What is required: Set down, please, exactly the lines below that run from the line with "Résumé de conservation de données (35, 2570)" to the line with "Architecture Design Studio II (29, 1840)", both lines included.

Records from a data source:
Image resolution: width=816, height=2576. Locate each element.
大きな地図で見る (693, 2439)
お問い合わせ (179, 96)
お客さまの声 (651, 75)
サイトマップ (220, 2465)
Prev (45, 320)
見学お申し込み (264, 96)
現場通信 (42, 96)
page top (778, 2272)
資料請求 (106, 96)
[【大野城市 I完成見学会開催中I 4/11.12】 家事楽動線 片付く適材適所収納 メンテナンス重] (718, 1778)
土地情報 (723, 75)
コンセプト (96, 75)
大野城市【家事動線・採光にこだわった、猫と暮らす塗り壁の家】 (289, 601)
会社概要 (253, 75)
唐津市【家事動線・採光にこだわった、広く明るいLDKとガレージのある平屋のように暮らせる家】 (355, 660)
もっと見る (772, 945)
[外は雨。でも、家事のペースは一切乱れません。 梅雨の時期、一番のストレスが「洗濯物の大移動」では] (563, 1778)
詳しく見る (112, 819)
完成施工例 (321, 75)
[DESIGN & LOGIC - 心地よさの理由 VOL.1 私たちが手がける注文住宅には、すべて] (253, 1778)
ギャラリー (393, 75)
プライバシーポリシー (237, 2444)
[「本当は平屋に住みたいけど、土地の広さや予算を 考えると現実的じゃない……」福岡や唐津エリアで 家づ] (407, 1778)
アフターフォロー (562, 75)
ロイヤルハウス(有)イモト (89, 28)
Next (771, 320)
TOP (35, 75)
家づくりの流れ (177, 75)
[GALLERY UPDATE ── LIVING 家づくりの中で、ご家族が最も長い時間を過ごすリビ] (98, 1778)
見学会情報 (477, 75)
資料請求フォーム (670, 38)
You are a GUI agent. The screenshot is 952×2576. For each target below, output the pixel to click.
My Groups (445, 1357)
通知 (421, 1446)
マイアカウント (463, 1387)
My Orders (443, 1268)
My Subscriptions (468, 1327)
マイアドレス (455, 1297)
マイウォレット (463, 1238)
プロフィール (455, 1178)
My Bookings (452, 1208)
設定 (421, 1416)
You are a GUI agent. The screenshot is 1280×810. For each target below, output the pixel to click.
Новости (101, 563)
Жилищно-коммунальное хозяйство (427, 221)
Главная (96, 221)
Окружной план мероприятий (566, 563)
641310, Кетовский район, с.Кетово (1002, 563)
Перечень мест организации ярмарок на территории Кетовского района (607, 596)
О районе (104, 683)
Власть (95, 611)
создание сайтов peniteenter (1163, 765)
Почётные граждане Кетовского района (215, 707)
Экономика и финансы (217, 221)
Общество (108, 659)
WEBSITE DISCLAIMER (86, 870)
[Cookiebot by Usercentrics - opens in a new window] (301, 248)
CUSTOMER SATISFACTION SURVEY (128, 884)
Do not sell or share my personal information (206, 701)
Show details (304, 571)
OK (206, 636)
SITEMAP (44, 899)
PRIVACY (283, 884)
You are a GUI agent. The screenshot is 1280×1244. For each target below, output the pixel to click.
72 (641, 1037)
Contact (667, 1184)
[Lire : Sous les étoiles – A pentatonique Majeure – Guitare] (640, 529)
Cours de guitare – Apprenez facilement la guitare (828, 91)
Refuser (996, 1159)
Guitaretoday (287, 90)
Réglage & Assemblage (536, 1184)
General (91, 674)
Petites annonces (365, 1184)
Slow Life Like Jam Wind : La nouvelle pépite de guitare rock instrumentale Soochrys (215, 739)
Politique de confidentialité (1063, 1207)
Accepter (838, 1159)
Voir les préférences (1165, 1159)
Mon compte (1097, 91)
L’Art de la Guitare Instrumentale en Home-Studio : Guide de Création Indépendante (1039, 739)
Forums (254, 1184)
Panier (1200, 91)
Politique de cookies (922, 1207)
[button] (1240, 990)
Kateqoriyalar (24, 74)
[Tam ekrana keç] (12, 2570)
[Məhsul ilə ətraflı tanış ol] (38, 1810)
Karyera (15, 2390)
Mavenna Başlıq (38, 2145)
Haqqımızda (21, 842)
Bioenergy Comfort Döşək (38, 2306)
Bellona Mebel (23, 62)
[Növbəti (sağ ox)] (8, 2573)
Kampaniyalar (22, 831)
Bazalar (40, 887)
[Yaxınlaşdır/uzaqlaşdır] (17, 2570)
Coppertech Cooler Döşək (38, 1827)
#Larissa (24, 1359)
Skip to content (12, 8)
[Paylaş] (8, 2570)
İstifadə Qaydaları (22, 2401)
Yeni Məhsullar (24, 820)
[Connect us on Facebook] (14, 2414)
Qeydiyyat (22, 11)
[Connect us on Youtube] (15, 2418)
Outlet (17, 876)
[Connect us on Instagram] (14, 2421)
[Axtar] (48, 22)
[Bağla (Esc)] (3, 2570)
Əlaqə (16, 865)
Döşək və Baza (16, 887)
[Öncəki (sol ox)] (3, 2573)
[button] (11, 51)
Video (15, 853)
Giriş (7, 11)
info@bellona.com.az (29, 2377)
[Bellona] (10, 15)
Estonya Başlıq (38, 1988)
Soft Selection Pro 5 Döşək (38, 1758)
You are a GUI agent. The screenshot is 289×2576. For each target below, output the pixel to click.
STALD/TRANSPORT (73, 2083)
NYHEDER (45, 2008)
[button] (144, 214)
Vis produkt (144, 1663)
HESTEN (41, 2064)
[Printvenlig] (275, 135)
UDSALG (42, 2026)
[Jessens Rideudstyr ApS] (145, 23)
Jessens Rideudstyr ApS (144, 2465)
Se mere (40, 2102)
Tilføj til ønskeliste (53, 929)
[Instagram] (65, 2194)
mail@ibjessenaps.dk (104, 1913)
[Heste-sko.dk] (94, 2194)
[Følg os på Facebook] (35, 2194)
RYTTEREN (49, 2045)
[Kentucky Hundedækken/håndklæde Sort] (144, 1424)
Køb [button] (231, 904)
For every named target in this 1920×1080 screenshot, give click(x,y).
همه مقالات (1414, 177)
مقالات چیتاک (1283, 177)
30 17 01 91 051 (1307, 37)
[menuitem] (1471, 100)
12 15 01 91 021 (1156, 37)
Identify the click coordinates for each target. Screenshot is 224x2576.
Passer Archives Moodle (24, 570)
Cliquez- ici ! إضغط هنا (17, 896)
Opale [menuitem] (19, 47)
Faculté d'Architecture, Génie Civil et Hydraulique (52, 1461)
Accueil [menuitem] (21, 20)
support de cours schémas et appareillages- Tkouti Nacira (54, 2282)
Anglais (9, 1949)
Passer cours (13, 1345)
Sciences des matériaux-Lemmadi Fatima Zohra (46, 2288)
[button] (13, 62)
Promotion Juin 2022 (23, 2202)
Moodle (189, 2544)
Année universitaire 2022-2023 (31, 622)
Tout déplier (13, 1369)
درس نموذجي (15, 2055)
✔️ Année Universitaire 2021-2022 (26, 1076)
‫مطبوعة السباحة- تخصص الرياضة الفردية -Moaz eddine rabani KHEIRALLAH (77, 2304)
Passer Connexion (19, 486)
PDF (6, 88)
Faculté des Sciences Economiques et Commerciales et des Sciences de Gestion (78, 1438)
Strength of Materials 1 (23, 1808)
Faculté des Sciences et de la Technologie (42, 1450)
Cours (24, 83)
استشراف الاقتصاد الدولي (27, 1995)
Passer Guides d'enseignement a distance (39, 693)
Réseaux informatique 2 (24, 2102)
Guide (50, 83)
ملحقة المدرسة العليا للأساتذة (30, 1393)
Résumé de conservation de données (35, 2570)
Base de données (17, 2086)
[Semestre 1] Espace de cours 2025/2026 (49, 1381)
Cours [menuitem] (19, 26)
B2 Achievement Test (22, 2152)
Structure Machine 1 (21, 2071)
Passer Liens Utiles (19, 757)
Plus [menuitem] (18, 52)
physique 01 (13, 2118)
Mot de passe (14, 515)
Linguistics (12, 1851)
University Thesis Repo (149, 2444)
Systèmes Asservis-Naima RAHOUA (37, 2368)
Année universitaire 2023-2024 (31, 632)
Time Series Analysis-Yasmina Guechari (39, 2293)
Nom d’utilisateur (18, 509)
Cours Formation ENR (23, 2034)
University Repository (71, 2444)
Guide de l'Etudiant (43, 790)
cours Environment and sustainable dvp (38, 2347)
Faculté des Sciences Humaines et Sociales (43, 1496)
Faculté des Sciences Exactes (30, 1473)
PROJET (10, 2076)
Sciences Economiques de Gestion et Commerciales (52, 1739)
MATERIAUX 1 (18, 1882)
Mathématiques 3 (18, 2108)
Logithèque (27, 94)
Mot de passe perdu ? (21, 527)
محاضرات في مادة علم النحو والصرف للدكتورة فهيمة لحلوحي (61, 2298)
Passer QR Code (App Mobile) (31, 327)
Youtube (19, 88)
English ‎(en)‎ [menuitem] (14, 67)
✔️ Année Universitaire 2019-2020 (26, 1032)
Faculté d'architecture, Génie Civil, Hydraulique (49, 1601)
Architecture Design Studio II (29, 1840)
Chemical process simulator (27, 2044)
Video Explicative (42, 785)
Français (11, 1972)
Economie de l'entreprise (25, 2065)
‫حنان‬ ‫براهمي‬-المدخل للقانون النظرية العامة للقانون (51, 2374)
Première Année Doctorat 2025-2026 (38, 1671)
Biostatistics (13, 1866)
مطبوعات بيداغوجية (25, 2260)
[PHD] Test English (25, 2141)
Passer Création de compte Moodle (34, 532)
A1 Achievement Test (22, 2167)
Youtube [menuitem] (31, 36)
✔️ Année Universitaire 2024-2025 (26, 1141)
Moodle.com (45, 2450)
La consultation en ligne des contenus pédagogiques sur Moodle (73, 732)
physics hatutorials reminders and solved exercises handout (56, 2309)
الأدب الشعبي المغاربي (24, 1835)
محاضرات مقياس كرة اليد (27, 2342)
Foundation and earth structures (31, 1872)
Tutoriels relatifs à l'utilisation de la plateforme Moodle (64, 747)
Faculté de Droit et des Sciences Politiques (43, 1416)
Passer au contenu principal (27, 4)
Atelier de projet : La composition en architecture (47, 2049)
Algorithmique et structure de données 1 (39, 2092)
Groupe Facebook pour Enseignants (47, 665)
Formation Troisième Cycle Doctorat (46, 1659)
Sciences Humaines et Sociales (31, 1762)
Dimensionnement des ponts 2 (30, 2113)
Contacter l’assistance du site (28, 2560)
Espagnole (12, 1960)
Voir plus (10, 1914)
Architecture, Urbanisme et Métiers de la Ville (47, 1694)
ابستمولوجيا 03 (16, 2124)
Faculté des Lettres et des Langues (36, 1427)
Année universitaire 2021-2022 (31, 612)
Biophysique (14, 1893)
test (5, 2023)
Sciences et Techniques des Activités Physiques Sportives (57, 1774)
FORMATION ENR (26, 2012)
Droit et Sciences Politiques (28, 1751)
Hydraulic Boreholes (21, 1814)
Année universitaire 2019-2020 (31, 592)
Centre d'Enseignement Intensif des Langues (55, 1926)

Response:
Résumé de conservation de données (35, 2570)
Base de données (17, 2086)
[Semestre 1] Espace de cours 2025/2026 (49, 1381)
Cours [menuitem] (19, 26)
B2 Achievement Test (22, 2152)
Structure Machine 1 (21, 2071)
Passer Liens Utiles (19, 757)
Plus [menuitem] (18, 52)
physique 01 (13, 2118)
Mot de passe (14, 515)
Linguistics (12, 1851)
University Thesis Repo (149, 2444)
Systèmes Asservis-Naima RAHOUA (37, 2368)
Année universitaire 2023-2024 (31, 632)
Time Series Analysis-Yasmina Guechari (39, 2293)
Nom d’utilisateur (18, 509)
Cours Formation ENR (23, 2034)
University Repository (71, 2444)
Guide de l'Etudiant (43, 790)
cours Environment and sustainable dvp (38, 2347)
Faculté des Sciences Humaines et Sociales (43, 1496)
Faculté des Sciences Exactes (30, 1473)
PROJET (10, 2076)
Sciences Economiques de Gestion et Commerciales (52, 1739)
MATERIAUX 1 (18, 1882)
Mathématiques 3 (18, 2108)
Logithèque (27, 94)
Mot de passe perdu ? (21, 527)
محاضرات في مادة علم النحو والصرف للدكتورة فهيمة لحلوحي (61, 2298)
Passer QR Code (App Mobile) (31, 327)
Youtube (19, 88)
English ‎(en)‎ [menuitem] (14, 67)
✔️ Année Universitaire 2019-2020 (26, 1032)
Faculté d'architecture, Génie Civil, Hydraulique (49, 1601)
Architecture Design Studio II (29, 1840)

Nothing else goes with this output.